For Democrats, this offered a chance to recycle a game plan that worked well for them back in 1995 and 1996, the last time a new Republican majority took power in the House. Then, as now, the GOP targeted Medicare and Democrats made a show of fighting them, warning seniors about potentially catastrophic benefits reductions and using the issue to portray congressional Republicans as dangerously extreme ideologues. A variation of this ad was run by Democrats in virtually every competitive congressional district in the '96 campaign:
The result: Two years after the 1994 Republican revolution, 18 Republican incumbents were defeated for reelection. It wasn't enough to win back the chamber for Democrats, but it was clearly a successful strategy -- particularly in swing districts in the Northeast and the Rust Belt and along the Pacific Coast.
Not surprisingly, then, Democrats began dusting off that '96 playbook almost as soon as the Ryan plan cleared the House in April. And thanks to the unexpected resignation of Republican Rep. Chris Lee, they soon had an opportunity to test it out, in a special election in a GOP-friendly district in Western New York -- pretty much the kind of district that flipped to the Democrats back in '96. Kathy Hochul, the Democratic nominee, made Medicare the central issue of her campaign, with ads like this:
The result: A sizable victory for Hochul in the May 24 special election. Suddenly, the idea that Democrats might actually post the 25-seat gain needed to win back the House in 2012 didn't seem out of the question. At the very least, it seemed, they had found a winning issue sure to bring them within striking distance of control heading into the 2014 cycle.
But then came the "grand bargain." For the past several weeks, Obama has aggressively and publicly pursued a deficit-slashing deal with Boehner that, in exchange for relatively slight revenue increases, would make deep domestic spending cuts, even in Medicare and Social Security. The grand bargain now seems dead, but Obama has now provided an abundance of emphatic sound bites in which he makes it clear that he believes entitlement spending can and should be cut and that doing so would strengthen -- and not harm -- the programs. In other words, he has handed the GOP the tools to create the perfect response to ads like Hochul's during the '12 campaign.

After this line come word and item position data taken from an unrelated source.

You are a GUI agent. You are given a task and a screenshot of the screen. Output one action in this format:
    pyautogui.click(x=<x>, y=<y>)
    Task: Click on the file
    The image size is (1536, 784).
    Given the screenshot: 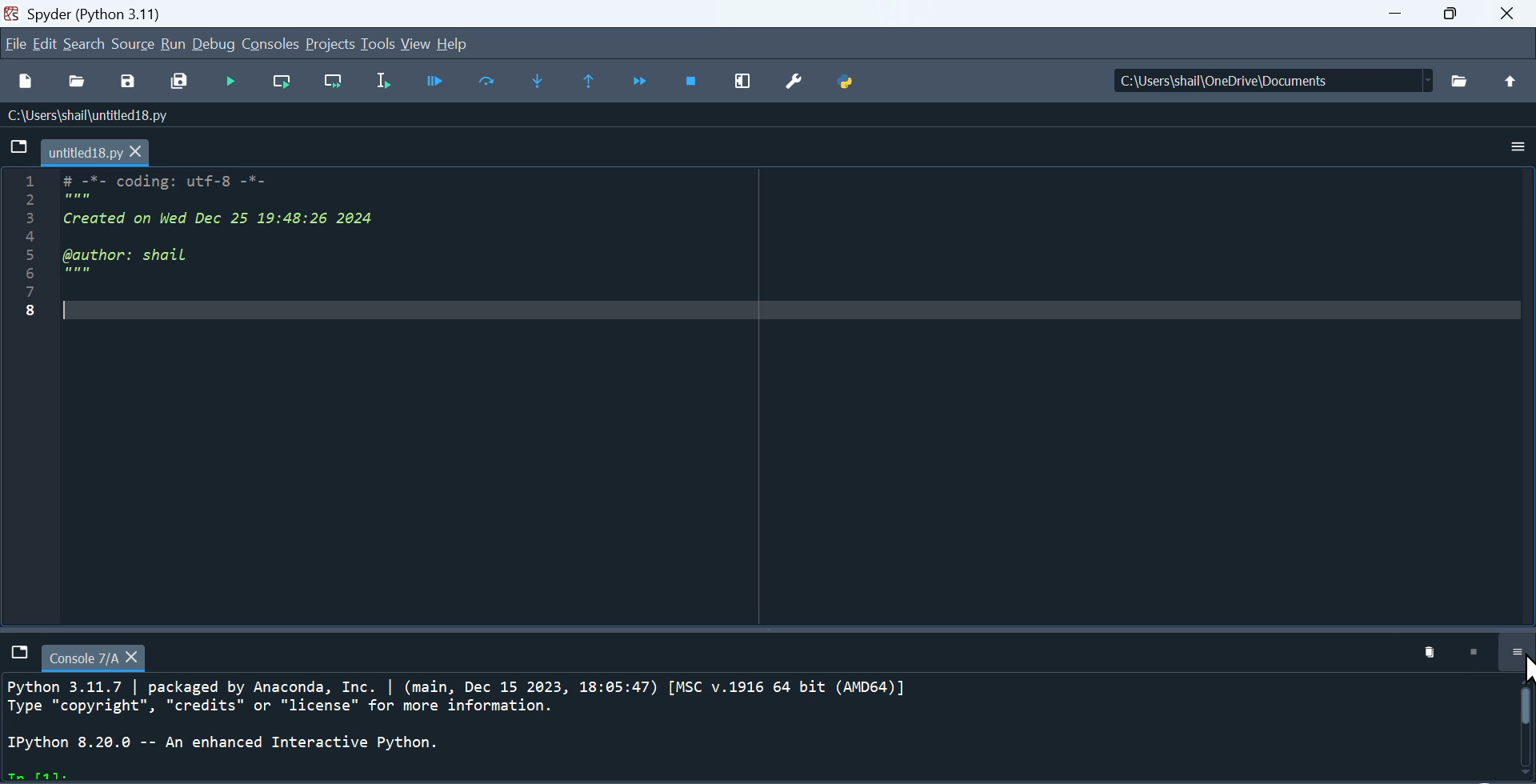 What is the action you would take?
    pyautogui.click(x=13, y=45)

The basic political logic behind Obama's move is obvious. As Ed Kilgore noted this morning, he is pursuing a reelection strategy that depends on convincing swing voters that he's a reasonable, compromise-friendly pragmatist -- and that the GOP is beholden to an irrationally ideological base. There are even those who believe Obama always knew the grand bargain wouldn't work, and that he pushed it so hard just to demonstrate how unwilling the GOP is to compromise.
Some liken this to the strategy Bill Clinton pursued in '95 and '96, making Newt Gingrich and the GOP Congress his enemy, but there's one key difference: Back then, Clinton and congressional Democrats were on the same page when it came to Medicare. Clinton refused to sign a GOP budget that cut Medicare spending by $270 billion, forcing a dramatic government shutdown instead. And congressional Democrats then used that showdown as the basis for their unrelenting Medicare attack ads. Obama, though, has now undermined his congressional party's Medicare message.
Does this mean he's destroyed his party's best chance of winning back the House next year? That's one possible interpretation. It's also possible that if Obama succeeds in defining the GOP as a fundamentally radical party and is able to win reelection on that basis that congressional Democrats will also benefit -- that an anti-GOP tide will lift in '12 even without the Ryan plan playing a big role. And, of course, it's also possible that, however the current standoff is ultimately resolved, the public's attention will quickly return to the weak economy and poor job growth and that voters in '12 won't end caring much about Medicare, the debt ceiling, or GOP extremism.
What is clear, though, is that Obama has made his party's strategy for next year's election a lot more complicated.